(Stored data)
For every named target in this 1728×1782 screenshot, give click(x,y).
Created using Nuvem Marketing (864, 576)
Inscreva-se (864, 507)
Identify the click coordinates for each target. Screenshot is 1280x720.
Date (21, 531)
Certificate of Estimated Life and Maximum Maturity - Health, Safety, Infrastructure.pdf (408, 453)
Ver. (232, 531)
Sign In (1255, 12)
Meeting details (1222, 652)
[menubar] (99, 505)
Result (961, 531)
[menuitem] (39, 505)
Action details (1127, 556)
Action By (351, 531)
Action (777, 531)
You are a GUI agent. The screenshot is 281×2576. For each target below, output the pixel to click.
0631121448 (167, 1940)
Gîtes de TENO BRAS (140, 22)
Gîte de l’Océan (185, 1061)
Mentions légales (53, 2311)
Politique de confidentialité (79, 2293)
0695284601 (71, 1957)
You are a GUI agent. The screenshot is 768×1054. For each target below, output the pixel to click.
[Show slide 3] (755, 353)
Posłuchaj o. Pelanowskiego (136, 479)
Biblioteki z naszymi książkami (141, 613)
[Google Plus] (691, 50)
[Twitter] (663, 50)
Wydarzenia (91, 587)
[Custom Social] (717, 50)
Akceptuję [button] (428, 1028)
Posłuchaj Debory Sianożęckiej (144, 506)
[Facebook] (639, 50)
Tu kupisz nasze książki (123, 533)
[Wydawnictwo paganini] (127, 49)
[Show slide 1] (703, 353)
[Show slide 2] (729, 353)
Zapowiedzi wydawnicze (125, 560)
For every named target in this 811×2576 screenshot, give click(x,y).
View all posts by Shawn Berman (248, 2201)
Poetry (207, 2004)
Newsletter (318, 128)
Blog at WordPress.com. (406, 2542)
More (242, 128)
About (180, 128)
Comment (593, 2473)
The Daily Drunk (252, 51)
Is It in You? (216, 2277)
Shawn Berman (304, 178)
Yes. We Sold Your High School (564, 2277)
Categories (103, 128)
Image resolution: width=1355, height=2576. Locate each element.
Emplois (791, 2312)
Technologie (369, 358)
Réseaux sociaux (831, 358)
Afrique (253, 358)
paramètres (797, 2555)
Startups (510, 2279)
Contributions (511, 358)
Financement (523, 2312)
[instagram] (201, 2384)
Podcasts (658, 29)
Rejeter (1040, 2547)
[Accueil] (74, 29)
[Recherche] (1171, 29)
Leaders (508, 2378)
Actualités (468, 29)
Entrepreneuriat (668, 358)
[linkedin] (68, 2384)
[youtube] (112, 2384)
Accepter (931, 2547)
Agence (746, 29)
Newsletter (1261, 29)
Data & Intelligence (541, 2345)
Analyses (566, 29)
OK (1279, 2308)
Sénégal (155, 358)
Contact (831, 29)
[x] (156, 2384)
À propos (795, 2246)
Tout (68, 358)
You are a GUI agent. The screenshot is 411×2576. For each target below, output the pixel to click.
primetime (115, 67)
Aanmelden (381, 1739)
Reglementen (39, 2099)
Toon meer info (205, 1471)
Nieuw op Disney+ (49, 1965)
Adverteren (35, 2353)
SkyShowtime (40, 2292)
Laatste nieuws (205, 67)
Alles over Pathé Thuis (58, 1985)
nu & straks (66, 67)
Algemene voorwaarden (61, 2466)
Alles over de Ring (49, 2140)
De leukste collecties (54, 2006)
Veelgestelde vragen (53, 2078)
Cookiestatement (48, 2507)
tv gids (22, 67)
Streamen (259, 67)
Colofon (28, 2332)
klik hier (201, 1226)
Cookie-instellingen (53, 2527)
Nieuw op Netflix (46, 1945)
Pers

- _What you should do_:
Would you please reproduce the records above exactly, only from their first line through the line holding "You are a GUI agent. The screenshot is 768×1054.", with both ends included?

- _Task output_:
For every named target in this 1728×1782 screenshot, give click(x,y).
Created using Nuvem Marketing (864, 576)
Inscreva-se (864, 507)
Identify the click coordinates for each target. Screenshot is 1280x720.
Date (21, 531)
Certificate of Estimated Life and Maximum Maturity - Health, Safety, Infrastructure.pdf (408, 453)
Ver. (232, 531)
Sign In (1255, 12)
Meeting details (1222, 652)
[menubar] (99, 505)
Result (961, 531)
[menuitem] (39, 505)
Action details (1127, 556)
Action By (351, 531)
Action (777, 531)
You are a GUI agent. The screenshot is 281×2576. For each target below, output the pixel to click.
0631121448 (167, 1940)
Gîtes de TENO BRAS (140, 22)
Gîte de l’Océan (185, 1061)
Mentions légales (53, 2311)
Politique de confidentialité (79, 2293)
0695284601 (71, 1957)
You are a GUI agent. The screenshot is 768×1054. For each target below, output the pixel to click.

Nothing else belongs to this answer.